L’Institut français de Slovaquie a organisé avec succès ce jeudi 17 octobre 2024 sa première « Nuit des idées ».
Les Nuits des idées sont des cycles d’événements proposés par le réseau des instituts français à travers la planète. Jusqu’à cette année ils se déroulaient à date fixe à la fin du mois de janvier, le pilotage général de l’évènement étant assuré par l’institut français de Paris. Plus de liberté a été désormais donnée aux participants qui ont pu choisir leur agenda et s’inspirer d’un thème unique à l’échelle mondiale « Lignes de faille » pour l’illustrer et le décliner localement.
Une nuit des idées 2024 autour du thème des « Lignes de faille »
Pour le vingtième anniversaire de l’entrée de la Slovaquie dans l’Union européenne, l’Institut français de Slovaquie avait retenu la thématique « Lignes de faille – une Europe fragmentée ? » à travers deux interrogations thématiques : Y a-t-il une « vieille » et une « nouvelle » Europe ? Où en est la démocratie en Europe ?
Ces questions font écho aux tensions actuelles entre la ministre de la Culture Martina Šimkovičová et les milieux artistiques et intellectuels slovaques qui sont vent debout contre une politique jugée brutale. La ministre a notamment limogé des dirigeants d’institutions culturelles respectées dont les directeurs du Théâtre national et de la Galerie nationale. Elle procède aussi à des « purges » assumées en rabotant subventions et aides publiques pour des artistes ou institutions jugées trop critiques du gouvernement ou pas assez dans la ligne culturelle nouvelle qui assimile défense de la culture nationale et promotion de l’identité slovaque.
La politique du gouvernement national populiste de Robert Fico, premier ministre depuis le 25 octobre 2023, a offert plus généralement une occasion de s’interroger sur les atteintes à la démocratie, que ce soit dans les tentatives de remise en cause de l’indépendance de la justice ou dans les atteintes aux médias. Dans ce contexte l’institut français joue donc pleinement son rôle de forum ouvert où la pensée est libre et les propos critiques assumés. Cette Nuit des idées était donc autant une nuit de la libre pensée qu’un espace de formation puisque de jeunes journalistes locaux avaient été invités pour parfaire leur apprentissage in situ en couvrant l’évènement. Une Nuit des idées jugée par tous comme réussie avec le désir collectif de voir de nouveaux évènements de ce type être organisés dans une période où la chape de plomb s’épaissit en matière de contrôle des débats publics.

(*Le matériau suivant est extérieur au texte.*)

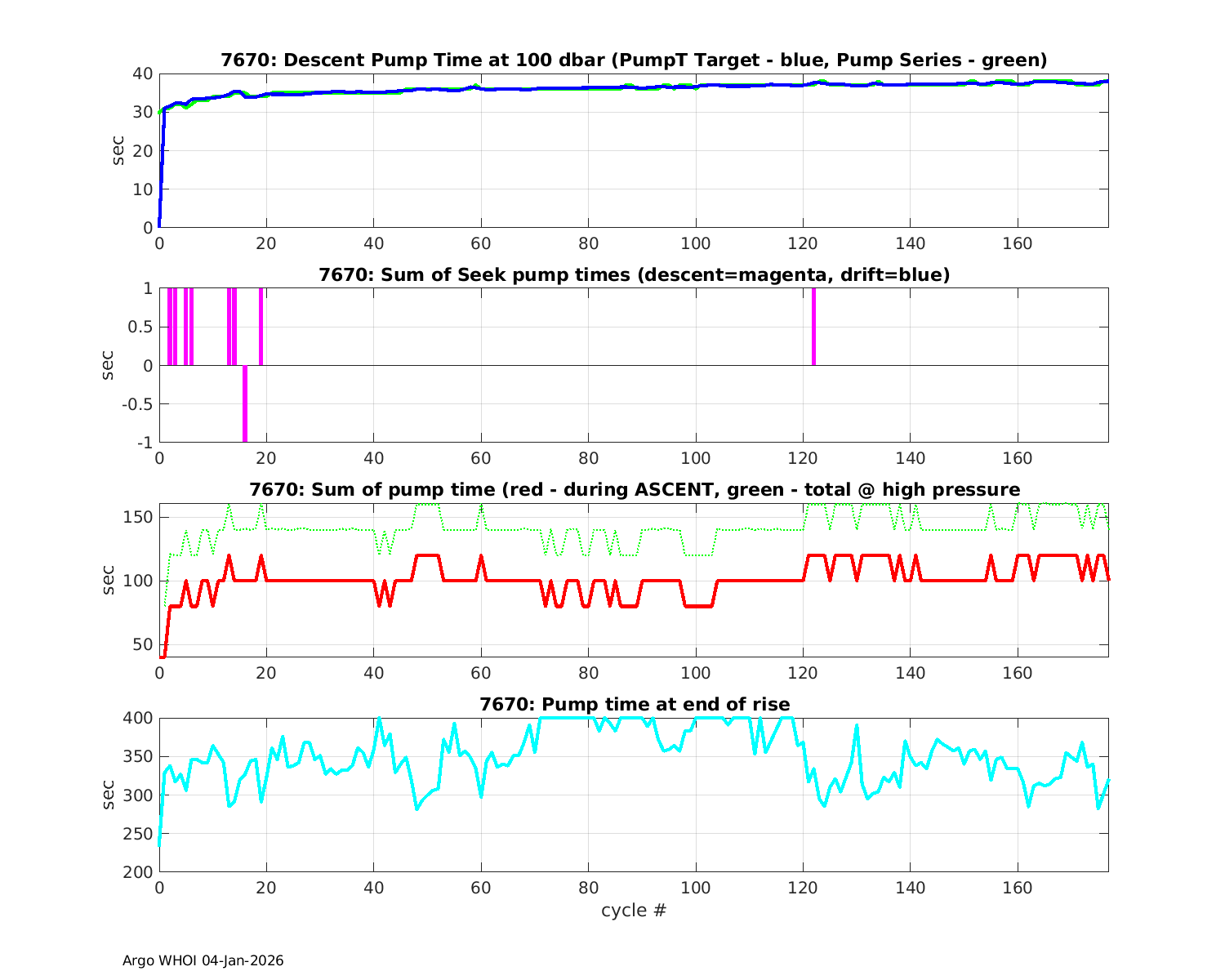Click the Sum of pump time ASCENT title

click(634, 489)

Des échanges animés par les journalistes Michal Havran et Frédéric Martel
Les échanges qui se sont tenus en anglais ont réuni un vaste panel de personnalités, d’universitaires ou de représentants de la société civile et d’institutions publiques.

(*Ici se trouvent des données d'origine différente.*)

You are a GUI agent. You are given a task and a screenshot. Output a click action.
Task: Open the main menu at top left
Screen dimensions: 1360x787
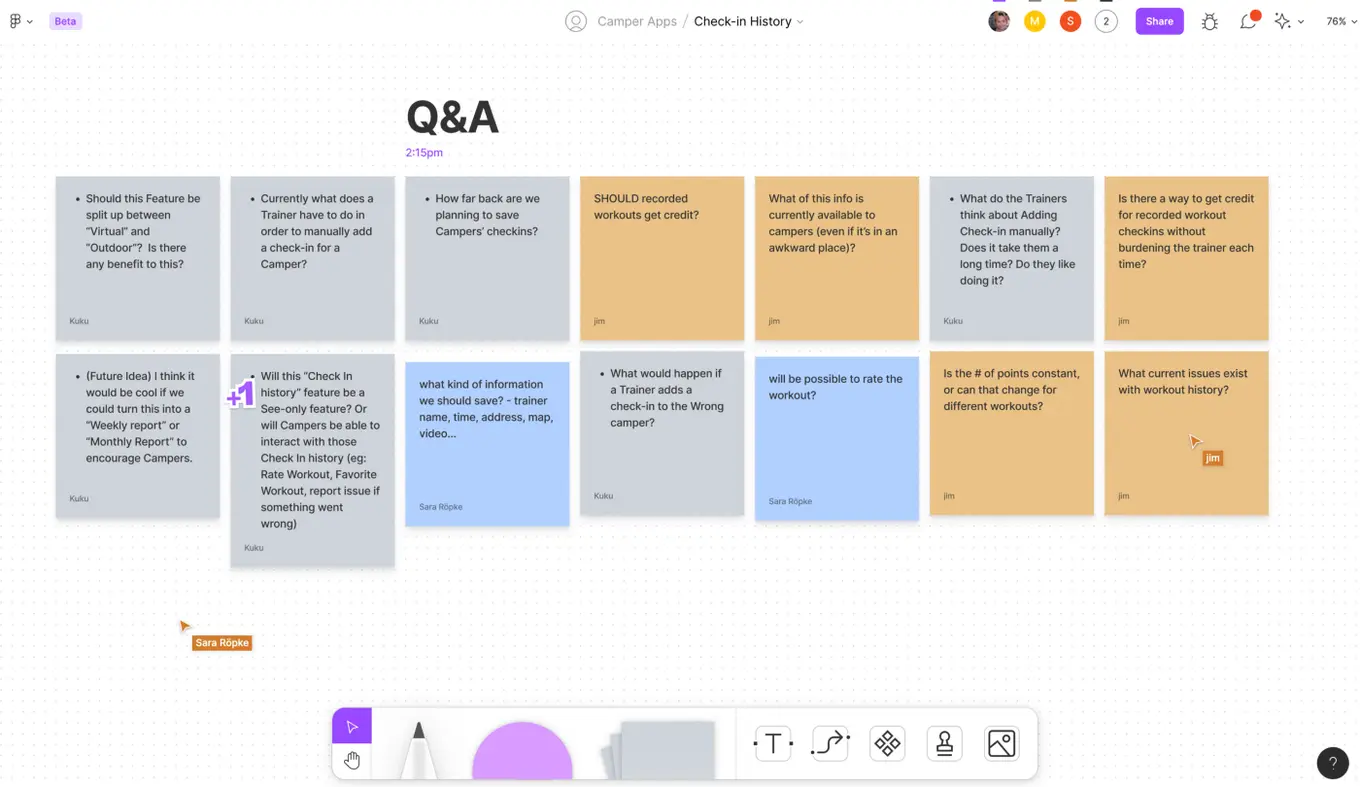20,21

L’événement qui s’est tenu au Pink WHale devant un public venu nombreux a été co-animé par les deux journalistes Michal Havran (RTVS) et Frédéric Martel (Radio France). Son organisation était pilotée par l’attaché universitaire auprès de l’Ambassade de France, Thomas Perrin, sous la houlette d’Olivier Favry, conseiller culturel et directeur de l’institut français de Slovaquie.
Nous avons pu interroger Frédéric Martel, sociologue et écrivain, journaliste à Radio France, pour faire le bilan de cette première édition.
Lesfrancais.press : Frédéric cette nuit des idées a permis l’invitation de jeunes journalistes en formation pour participer à l’évènement.Comment jugez-vous l'état des médias et de la liberté de la presse en Slovaquie (on peut aussi élargir le sujet à la France) ?
Frédéric Martel : « Bien que la fin du communisme date de 1989, on ne peut pas comparer, même plus de trente ans après, la situation des médias avec des pays européens avec une grande tradition pluraliste et disons « libérale » et des pays qui sont encore jeunes, du point de vue de la démocratie. C’est d’ailleurs pour cette raison qu’on est plus exigeant avec les pays de l’Europe de l’Ouest ! En France, la situation me paraît stable et favorable à la liberté de la presse. On peut toujours pointer tel ou tel incident ou problème mais l’état de droit est fort et la presse est protégée de manière constitutionnelle via ce qu’on appelle le « bloc de constitutionnalité ». Il est très difficile d’attenter à la presse directement.
Plus subtilement, il peut y avoir des problèmes dès lors que des questions de sécurité nationale sont en jeux ou lorsque des milliardaires rachètent des médias. Mais le paysage médiatique français est suffisamment divers pour que la liberté de la presse soit solide, malgré telles ou telles initiatives. Pour la Slovaquie, et comme d’autres pays que je connais bien comme la Roumanie, la Pologne, la Bosnie ou la Serbie, la situation est évidemment différente. Je viens justement à Bratislava pour voir comment les choses se passent ! »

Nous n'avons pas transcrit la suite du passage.